Inizia così la sconvolgente testimonianza di Farhad Bitani, ex capitano dell’esercito, un giovane uomo che ha attraversato da osservatore privilegiato la storia dell’Afghanistan: dal potere dei mujaheddin ai talebani fino al governo attuale, che vive sotto l’ombrello occidentale.
Farhad nasce a Kabul nel 1986, ultimo di sei fratelli. Suo padre è un generale dell’esercito di Mohammad Najibullah Ahmadzai, il quarto e ultimo presidente della Repubblica Democratica dell’Afghanistan. Ma, con la presa del potere da parte dei 
mujaheddin, nel 1992, le cose cambiano. Solo rinnegando il passato e diventando un mujahed, il padre di Farhad avrà salva la vita.

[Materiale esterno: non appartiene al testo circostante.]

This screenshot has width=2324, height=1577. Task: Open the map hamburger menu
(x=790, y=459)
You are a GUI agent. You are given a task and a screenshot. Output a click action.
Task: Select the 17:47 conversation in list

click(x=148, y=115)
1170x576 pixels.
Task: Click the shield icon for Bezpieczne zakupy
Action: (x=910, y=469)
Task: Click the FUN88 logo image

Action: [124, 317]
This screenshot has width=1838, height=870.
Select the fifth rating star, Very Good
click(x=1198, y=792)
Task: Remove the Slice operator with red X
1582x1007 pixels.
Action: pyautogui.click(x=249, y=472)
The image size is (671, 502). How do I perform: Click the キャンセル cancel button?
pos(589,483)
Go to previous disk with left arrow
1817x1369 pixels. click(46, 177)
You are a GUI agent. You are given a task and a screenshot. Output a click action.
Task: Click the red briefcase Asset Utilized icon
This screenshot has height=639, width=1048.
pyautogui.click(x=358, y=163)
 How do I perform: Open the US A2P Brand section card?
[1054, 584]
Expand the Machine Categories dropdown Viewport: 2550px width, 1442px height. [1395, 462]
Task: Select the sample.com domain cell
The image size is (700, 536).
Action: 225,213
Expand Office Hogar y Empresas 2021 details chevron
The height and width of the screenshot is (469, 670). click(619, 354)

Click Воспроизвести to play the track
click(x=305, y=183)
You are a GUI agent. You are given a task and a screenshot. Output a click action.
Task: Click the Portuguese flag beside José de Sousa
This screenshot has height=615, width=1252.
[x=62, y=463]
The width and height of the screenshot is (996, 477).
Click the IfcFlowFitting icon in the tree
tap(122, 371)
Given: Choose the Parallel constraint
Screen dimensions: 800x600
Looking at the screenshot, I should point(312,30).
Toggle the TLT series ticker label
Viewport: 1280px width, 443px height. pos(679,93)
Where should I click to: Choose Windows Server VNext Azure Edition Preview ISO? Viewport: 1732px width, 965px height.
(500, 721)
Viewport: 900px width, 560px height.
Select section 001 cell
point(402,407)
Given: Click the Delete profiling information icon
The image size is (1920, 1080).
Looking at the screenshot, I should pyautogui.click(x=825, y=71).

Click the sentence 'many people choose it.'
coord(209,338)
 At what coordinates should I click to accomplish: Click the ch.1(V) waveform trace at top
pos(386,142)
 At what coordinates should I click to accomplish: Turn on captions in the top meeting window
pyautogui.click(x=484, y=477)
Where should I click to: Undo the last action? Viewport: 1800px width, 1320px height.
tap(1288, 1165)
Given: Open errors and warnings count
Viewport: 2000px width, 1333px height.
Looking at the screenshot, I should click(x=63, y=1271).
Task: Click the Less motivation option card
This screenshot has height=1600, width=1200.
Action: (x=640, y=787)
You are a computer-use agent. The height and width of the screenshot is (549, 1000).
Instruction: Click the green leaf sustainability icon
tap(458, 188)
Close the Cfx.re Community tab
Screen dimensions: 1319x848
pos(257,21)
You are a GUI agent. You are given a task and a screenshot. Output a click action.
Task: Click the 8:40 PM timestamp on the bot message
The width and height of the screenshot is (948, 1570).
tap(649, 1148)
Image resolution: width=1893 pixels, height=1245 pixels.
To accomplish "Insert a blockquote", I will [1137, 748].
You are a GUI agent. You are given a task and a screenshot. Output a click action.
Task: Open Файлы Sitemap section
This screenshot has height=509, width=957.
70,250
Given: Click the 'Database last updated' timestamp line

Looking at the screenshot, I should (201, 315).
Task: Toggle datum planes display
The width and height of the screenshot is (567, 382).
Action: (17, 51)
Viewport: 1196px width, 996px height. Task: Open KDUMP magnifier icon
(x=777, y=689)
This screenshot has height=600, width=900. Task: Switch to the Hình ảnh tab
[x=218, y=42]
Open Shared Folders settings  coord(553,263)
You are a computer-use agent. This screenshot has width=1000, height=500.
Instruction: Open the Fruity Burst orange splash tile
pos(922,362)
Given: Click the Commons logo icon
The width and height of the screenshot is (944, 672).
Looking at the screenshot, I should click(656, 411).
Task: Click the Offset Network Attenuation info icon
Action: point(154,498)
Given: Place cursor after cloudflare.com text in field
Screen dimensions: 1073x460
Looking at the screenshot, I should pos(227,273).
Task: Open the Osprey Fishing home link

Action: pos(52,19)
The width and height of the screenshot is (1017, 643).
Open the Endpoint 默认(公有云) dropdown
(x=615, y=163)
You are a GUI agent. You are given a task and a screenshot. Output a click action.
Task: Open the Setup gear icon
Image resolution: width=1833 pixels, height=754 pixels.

Da quel momento l’esistenza del giovane Farhad cambia radicalmente. La sua famiglia si trasferisce in una grande casa, presidiata dagli uomini della scorta. È a loro che Farhad chiede in prestito le armi, per i suoi giochi di bambino. Quello che sogna è un futuro da combattente, alla testa di un manipolo di uomini. Sparare, uccidere, avere potere e ricchezza: non c’è nulla che desideri di più. Ma le cose sono destinate a mutare ancora. Quando i talebani strappano il potere ai mujaheddin, la sua famiglia cade in disgrazia. Mentre suo padre si trova in prigione, Farhad conosce la fame, la miseria, l’indottrinamento forzato all’Islam. Condotto allo stadio, viene costretto ad assistere alle lapidazioni del venerdì, le punizioni per gli infedeli, coloro che trasgrediscono le leggi del fondamentalismo. Sarebbe facile cedere all’imbarbarimento, credere a ciò che viene inculcato, diventare come coloro che professano la pace, alimentando la guerra. Ma se fosse possibile un destino diverso? Si può attraversare l’inferno e uscirne redenti?
Da guerriero islamista a dialogatore per la pace, attraverso questo libro possente e drammatico Farhad Bitani offre al mondo il vero volto dell’Afghanistan, raccontando in maniera vivida la guerra civile, la violenza gratuita, le perversioni del potere e l’uso della religione come strumento politico.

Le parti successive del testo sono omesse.